3- Bu hadislerde erkeğin, kadının yanına girmesi sarih olarak yasaklanmıştır, aynı yasak kadının erkeğin yanına girmesine de şâmildir. Ayrıca girme yasağı, kadınla yalnız kalma yasağını da içine alır. Bazı âlimler hamv'ı dilimizdeki kaynata yani kocanın babası veya kızın babası diye tarîf ederler. Günümüzde kelime bu ma'nâda kullanılır. Ancak Nevevî, hadiste, yukarıda açıkladığımız gibi kocanın yakını ma'nâsında kullanıldığını belirtir; ancak kocanın babaları ile oğullarını bundan hariç tutar. "Çünkü, der, onlar kadının mahremleridir (nikâh düşmez), bu sebeple kadının yanına onların girmesi câizdir. Öyleyse hadisteki hamv'dan murad, kadın bekar olsaydı evlenmesi helâl olan kocanın kardeşi, kardeşinin oğlu, amcası, amcasının oğlu, kız kardeşinin oğlu ve benzerleridir. Cemiyetin adeti bu sayılanlar hususunda  tesâhüle dayanır, yani gevşeklik gösterilir, erkeğin erkek kardeşi, kardeşinin hanımıyla yalnız kalır. İşte Resûlullah  bunu ölüme benzetmiştir. Yani bu, yasaklamada ecnebiden evladır."

- - - - -

> **Yapılacak İşler**:
#1 Satırlar arasında "You are a computer-use" ifadesini içeren satırdan başlayıp satırların sonuna kadar gelen her şeyi, iki ucu da dahil ederek aynen yazın. Cevaba resimleri koymayın.
#2 Kadınla yalnız kalma yasağını anlatan metni kaldığı yerden sürdürün.
Metin ile satırlar birbirinden ayrı malzemelerdir.

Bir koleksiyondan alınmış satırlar
- - - - -

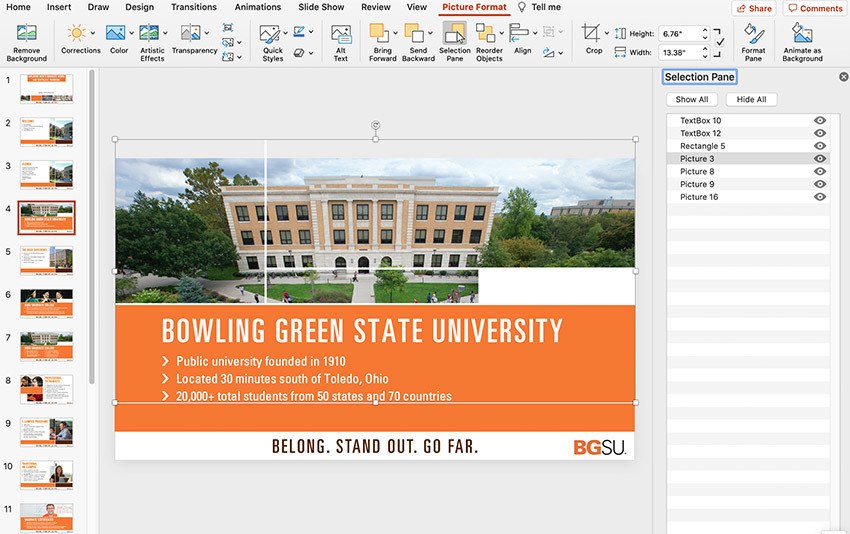The width and height of the screenshot is (850, 534).
Task: Switch to the Transitions tab
Action: 193,7
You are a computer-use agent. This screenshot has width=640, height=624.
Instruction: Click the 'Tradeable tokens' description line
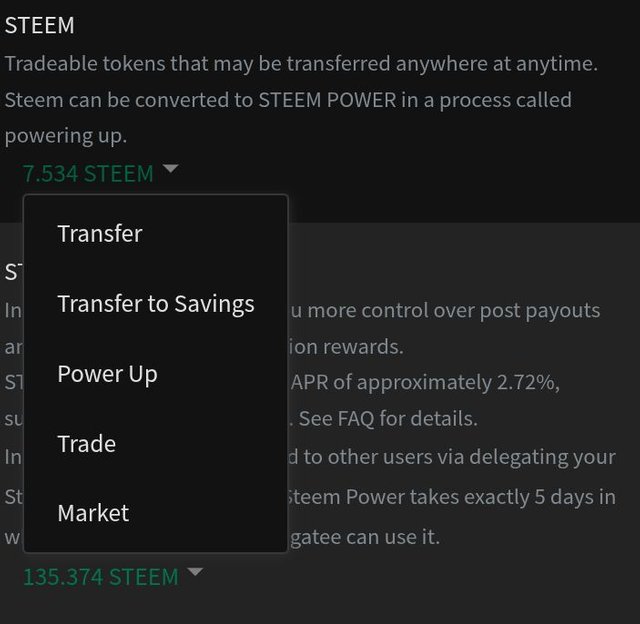point(300,64)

- - - - -

> **Görev Sonuçları**:
#1
You are a computer-use agent. This screenshot has width=640, height=624.
Instruction: Click the 'Tradeable tokens' description line
point(300,64)

#2
Kadının kocasının yakınlarıyla yalnız kalmasını Efendimizin ölüme benzetmesindeki gaye farklı şekillerde açıklanmıştır:

* "Yakınla halvet, mâsiyet vâki olduğu takdirde dinin helâkine veya masiyet olur da recm gerekirse gerçekten ölüme sebep olur, yahut da kocası kıskançlığın sevkiyle boşaması halinde vukua gelen ayrılıkla kadının helâkine sebep olur. Kurtubî'nin yer verdiği bu açıklamaya Taberî bir başka ufuk getirir:

* "Kişinin, kardeşinin veya yeğeninin zevcesiyle halveti ölüm makamındadır. Araplar hoş olmayan şeyi ölüme teşbih ederler."

* İbnu'l-Arabî de der ki: "Bu, yani ölüm, Arapların misâl olarak zikrettikleri bir kelimedir, nitekim "arslan ölümdür" derler, yani "arslana yaklaşmada ölüm var" demektir. Bu durumda hadisin ma'nâsı şöyle olur. "Kadın, kocasının yakınıyla halvetten sakınsın, tıpkı ölümden sakındığı gibi."

* Bazı alimler şu ma'nânın da muhtemel olduğunu söylmişlerdir: "Kadın bir erkekle yalnız kaldı mı âfet kaynağı olur, kadına karşı hiç kimseden emin olunamaz. Öyleyse kadının yakını ölüm olsun, yani kadınla ölümden başka hiç kimsenin halvet yapması caiz değildir. Nitekim, kabir için "Kadının ne iyi sıhrıdır" denmiştir Bu, kemal mertebesindeki kıskançlık ve hamiyetin gereğidir."

* Ebû Ubeyd: "Yakın, ölümdür"  hadisinin ma'nâsı: "Yakın, ölsün fakat kadınla halvet yapmasın" demektir." der. Nevevî buna itiraz ederek der ki: "Bu  fasid bir sözdür. Hadisten murad "kocanın yakını ile halvet bir başkası ile halvetten daha fazladır. Bu sebeple bundan hâsıl olan şer, yabancıdan hâsıl olan şerden fazladır. Yakının, bir yabancıya nisbetle herhangi bir yadırganmaya uğramadan kadınla teması ve halvet etmesi daha çok imkân  dahilinde olduğu için fitne, yakınla daha çok imkân dahilindedir."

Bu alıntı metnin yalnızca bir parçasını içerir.